**Problem to work on**
Pull out the lines word for word, starting at the line that contains "Task: Open the Dashboard sidebar icon" and ending after the line that contains "point(71,268)". Leave the pictures out of your answer.

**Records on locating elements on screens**
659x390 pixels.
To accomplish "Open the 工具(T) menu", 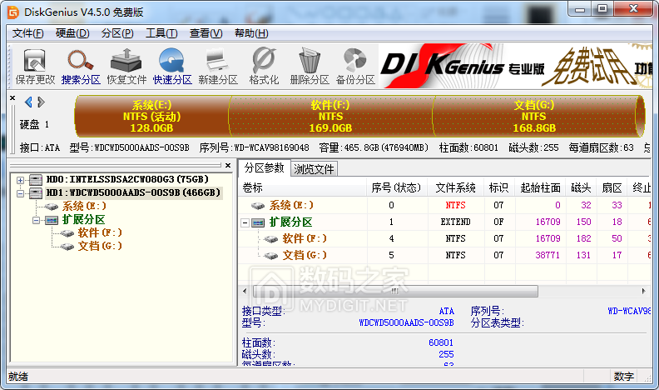I will click(161, 33).
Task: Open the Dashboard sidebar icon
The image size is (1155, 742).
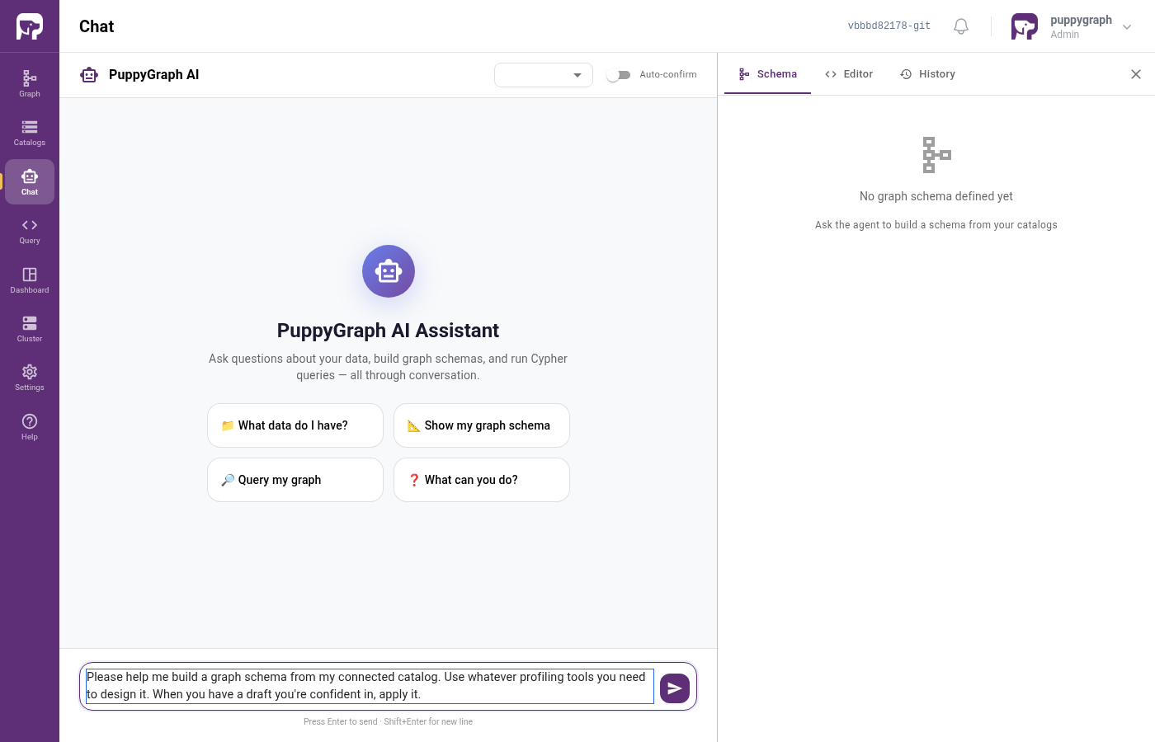Action: point(30,279)
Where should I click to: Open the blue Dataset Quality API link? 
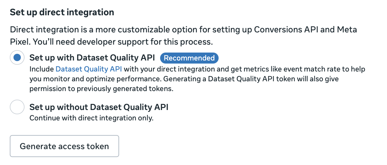coord(88,69)
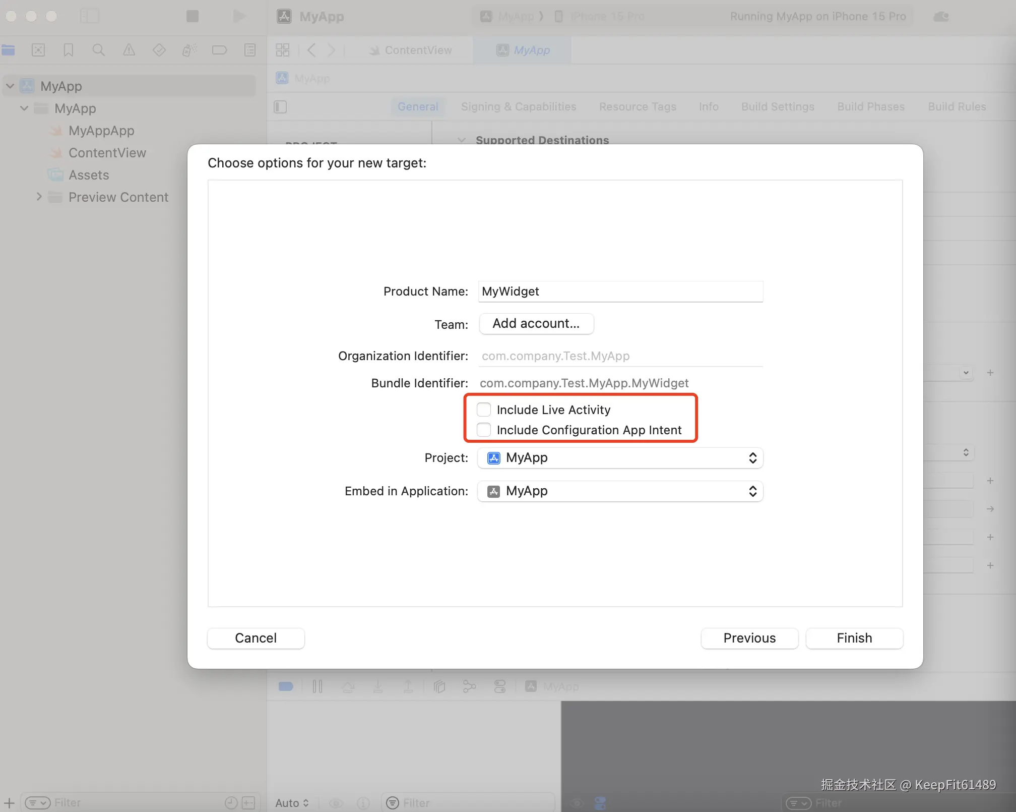Viewport: 1016px width, 812px height.
Task: Click the Add account... button
Action: 536,324
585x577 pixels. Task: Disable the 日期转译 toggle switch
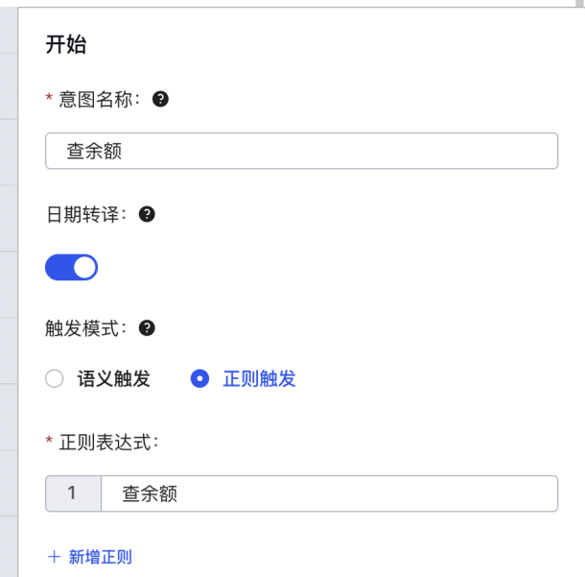point(71,268)
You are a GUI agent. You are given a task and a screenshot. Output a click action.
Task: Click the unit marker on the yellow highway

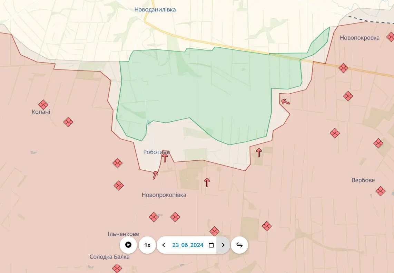point(343,68)
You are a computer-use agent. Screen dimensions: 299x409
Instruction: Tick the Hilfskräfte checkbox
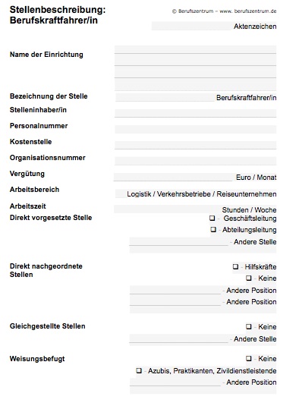coord(235,266)
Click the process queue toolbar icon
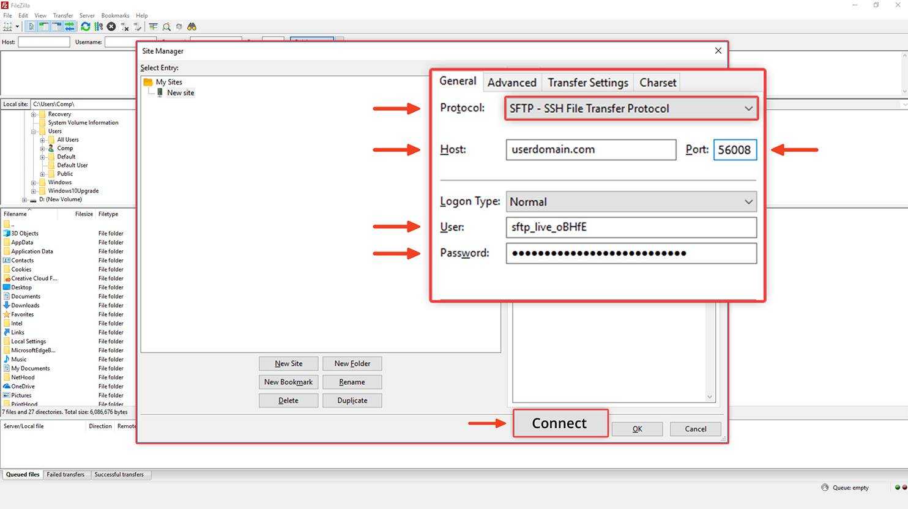The width and height of the screenshot is (908, 509). pos(99,27)

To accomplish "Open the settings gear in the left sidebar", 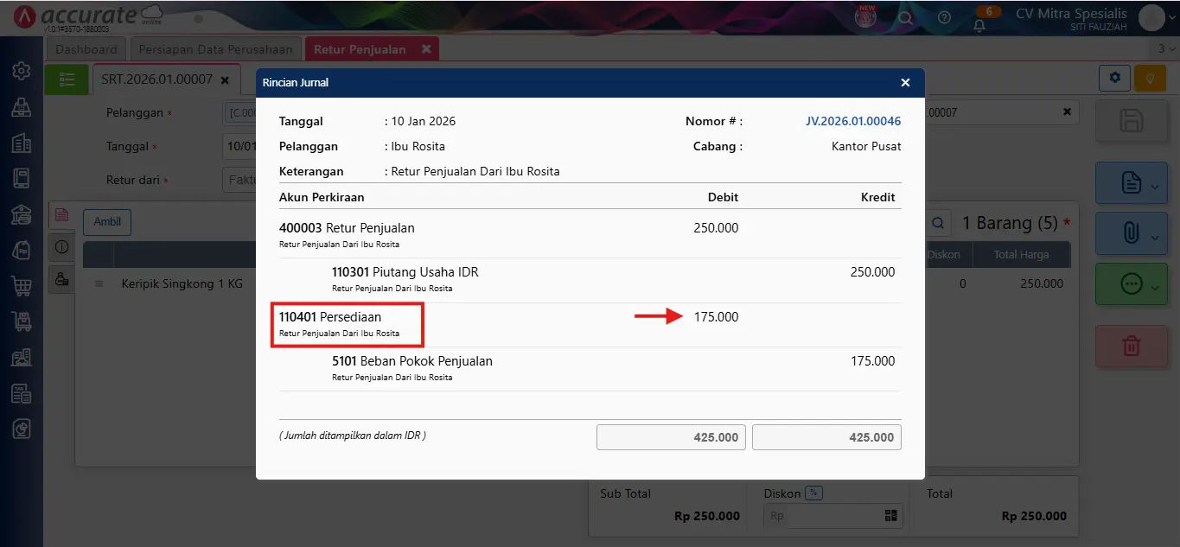I will coord(22,71).
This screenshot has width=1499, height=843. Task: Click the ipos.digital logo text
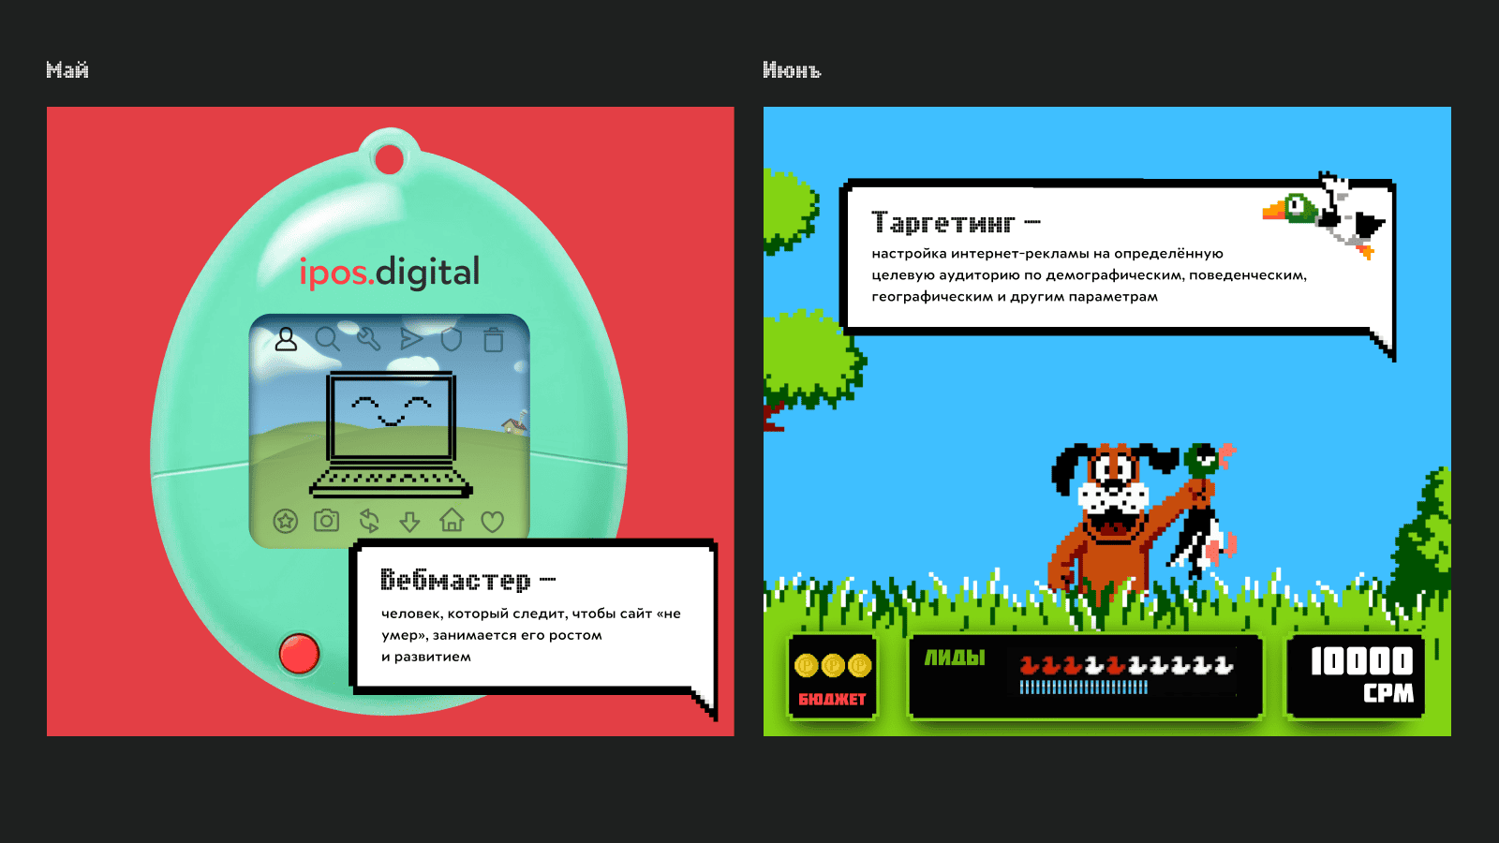pos(389,272)
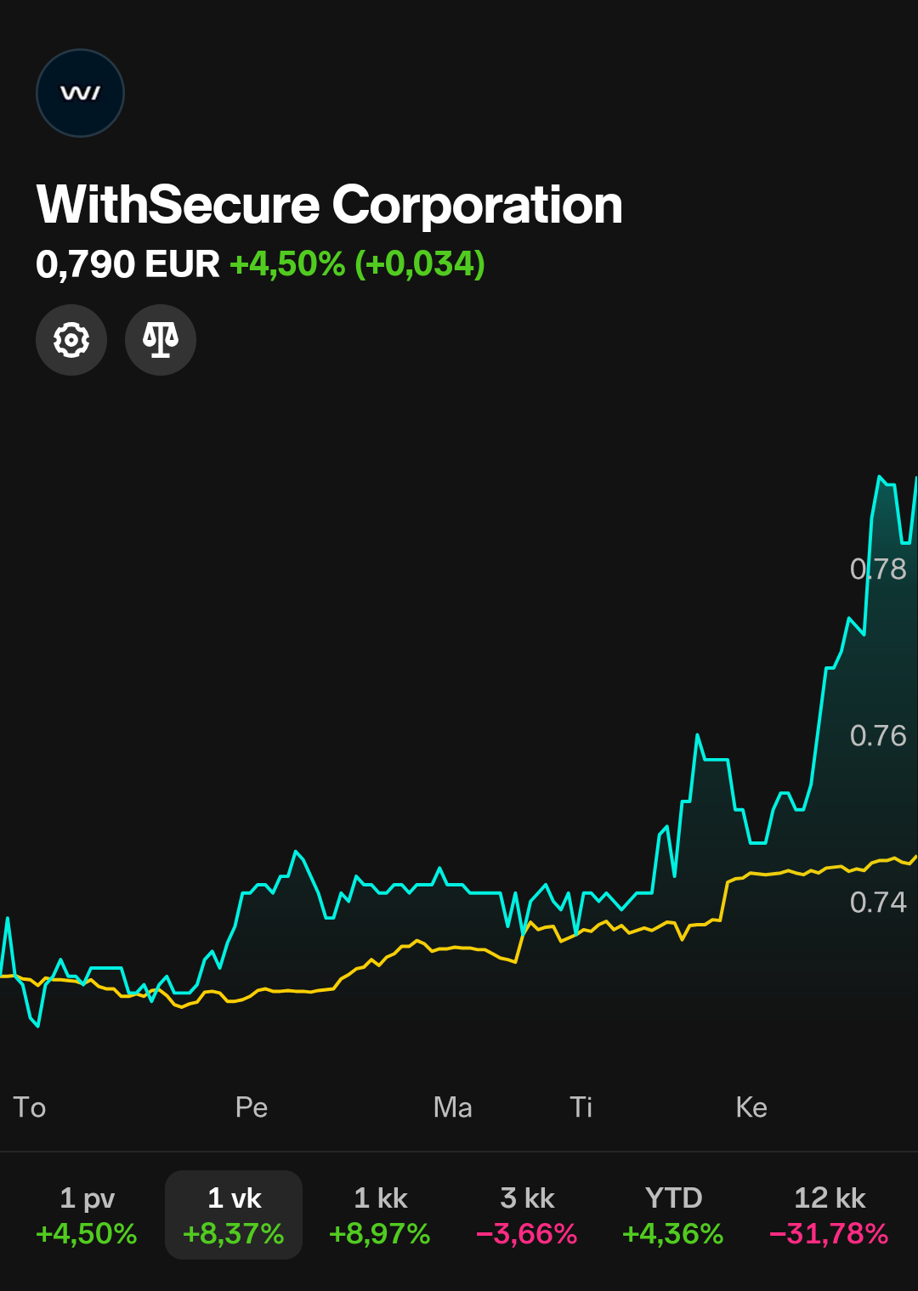Switch to the 1 kk period

point(380,1215)
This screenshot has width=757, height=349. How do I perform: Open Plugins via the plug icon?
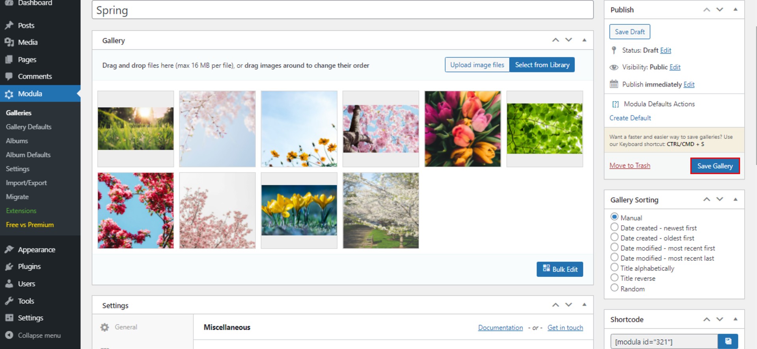click(9, 267)
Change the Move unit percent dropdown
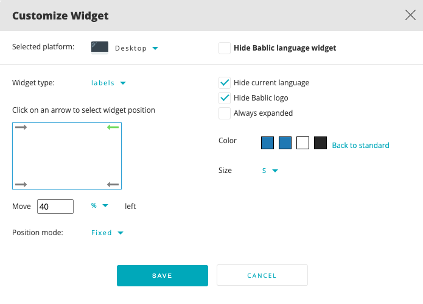The height and width of the screenshot is (304, 423). click(x=100, y=206)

**Exercise result**
Task: Open the Dashboard sidebar icon
The image size is (1155, 742).
Action: point(30,279)
Where should I click to: Open the blue Dataset Quality API link? 
coord(88,69)
Viewport: 1016px width, 812px height.
Task: Click the Add account... button
Action: 536,324
585x577 pixels. Task: Disable the 日期转译 toggle switch
point(71,268)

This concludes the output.